» TO DO
Every entry that follows should be written out again exactly.

» DATA SHOWN

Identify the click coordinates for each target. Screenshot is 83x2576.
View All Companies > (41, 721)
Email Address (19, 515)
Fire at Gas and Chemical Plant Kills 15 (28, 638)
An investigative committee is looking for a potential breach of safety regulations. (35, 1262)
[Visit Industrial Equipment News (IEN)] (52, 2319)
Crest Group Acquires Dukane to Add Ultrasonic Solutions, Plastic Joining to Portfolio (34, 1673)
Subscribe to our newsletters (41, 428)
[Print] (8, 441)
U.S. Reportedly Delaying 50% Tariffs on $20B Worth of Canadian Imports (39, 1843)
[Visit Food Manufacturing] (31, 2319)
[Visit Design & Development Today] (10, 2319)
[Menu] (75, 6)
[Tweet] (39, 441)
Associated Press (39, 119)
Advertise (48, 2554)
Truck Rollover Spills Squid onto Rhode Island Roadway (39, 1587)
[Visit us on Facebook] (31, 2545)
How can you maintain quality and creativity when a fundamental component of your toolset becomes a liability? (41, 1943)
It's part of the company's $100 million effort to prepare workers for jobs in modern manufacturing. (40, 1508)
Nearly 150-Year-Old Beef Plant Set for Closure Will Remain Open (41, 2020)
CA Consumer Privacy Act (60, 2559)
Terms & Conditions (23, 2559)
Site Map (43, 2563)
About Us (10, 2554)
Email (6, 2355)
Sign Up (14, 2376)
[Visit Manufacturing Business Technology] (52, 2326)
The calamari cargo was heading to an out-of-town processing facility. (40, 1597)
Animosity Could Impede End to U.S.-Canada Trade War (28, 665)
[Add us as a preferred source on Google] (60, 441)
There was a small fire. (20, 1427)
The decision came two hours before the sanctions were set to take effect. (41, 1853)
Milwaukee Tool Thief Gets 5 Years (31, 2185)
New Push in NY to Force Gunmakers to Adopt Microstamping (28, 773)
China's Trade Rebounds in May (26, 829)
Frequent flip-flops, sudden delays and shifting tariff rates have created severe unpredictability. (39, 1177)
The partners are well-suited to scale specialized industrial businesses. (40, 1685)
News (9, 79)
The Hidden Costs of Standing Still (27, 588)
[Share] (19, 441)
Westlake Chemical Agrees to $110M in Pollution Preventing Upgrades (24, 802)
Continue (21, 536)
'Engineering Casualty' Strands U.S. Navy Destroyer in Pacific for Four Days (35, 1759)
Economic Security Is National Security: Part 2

» SOLVED PROBLEM
Identify the click coordinates for each target. Screenshot is 83x2576.
View All Companies > (41, 721)
Email Address (19, 515)
Fire at Gas and Chemical Plant Kills 15 (28, 638)
An investigative committee is looking for a potential breach of safety regulations. (35, 1262)
[Visit Industrial Equipment News (IEN)] (52, 2319)
Crest Group Acquires Dukane to Add Ultrasonic Solutions, Plastic Joining to Portfolio (34, 1673)
Subscribe to our newsletters (41, 428)
[Print] (8, 441)
U.S. Reportedly Delaying 50% Tariffs on $20B Worth of Canadian Imports (39, 1843)
[Visit Food Manufacturing] (31, 2319)
[Visit Design & Development Today] (10, 2319)
[Menu] (75, 6)
[Tweet] (39, 441)
Associated Press (39, 119)
Advertise (48, 2554)
Truck Rollover Spills Squid onto Rhode Island Roadway (39, 1587)
[Visit us on Facebook] (31, 2545)
How can you maintain quality and creativity when a fundamental component of your toolset becomes a liability? (41, 1943)
It's part of the company's $100 million effort to prepare workers for jobs in modern manufacturing. (40, 1508)
Nearly 150-Year-Old Beef Plant Set for Closure Will Remain Open (41, 2020)
CA Consumer Privacy Act (60, 2559)
Terms & Conditions (23, 2559)
Site Map (43, 2563)
About Us (10, 2554)
Email (6, 2355)
Sign Up (14, 2376)
[Visit Manufacturing Business Technology] (52, 2326)
The calamari cargo was heading to an out-of-town processing facility. (40, 1597)
Animosity Could Impede End to U.S.-Canada Trade War (28, 665)
[Add us as a preferred source on Google] (60, 441)
There was a small fire. (20, 1427)
The decision came two hours before the sanctions were set to take effect. (41, 1853)
Milwaukee Tool Thief Gets 5 Years (31, 2185)
New Push in NY to Force Gunmakers to Adopt Microstamping (28, 773)
China's Trade Rebounds in May (26, 829)
Frequent flip-flops, sudden delays and shifting tariff rates have created severe unpredictability. (39, 1177)
The partners are well-suited to scale specialized industrial businesses. (40, 1685)
News (9, 79)
The Hidden Costs of Standing Still (27, 588)
[Share] (19, 441)
Westlake Chemical Agrees to $110M in Pollution Preventing Upgrades (24, 802)
Continue (21, 536)
'Engineering Casualty' Strands U.S. Navy Destroyer in Pacific for Four Days (35, 1759)
Economic Security Is National Security: Part 2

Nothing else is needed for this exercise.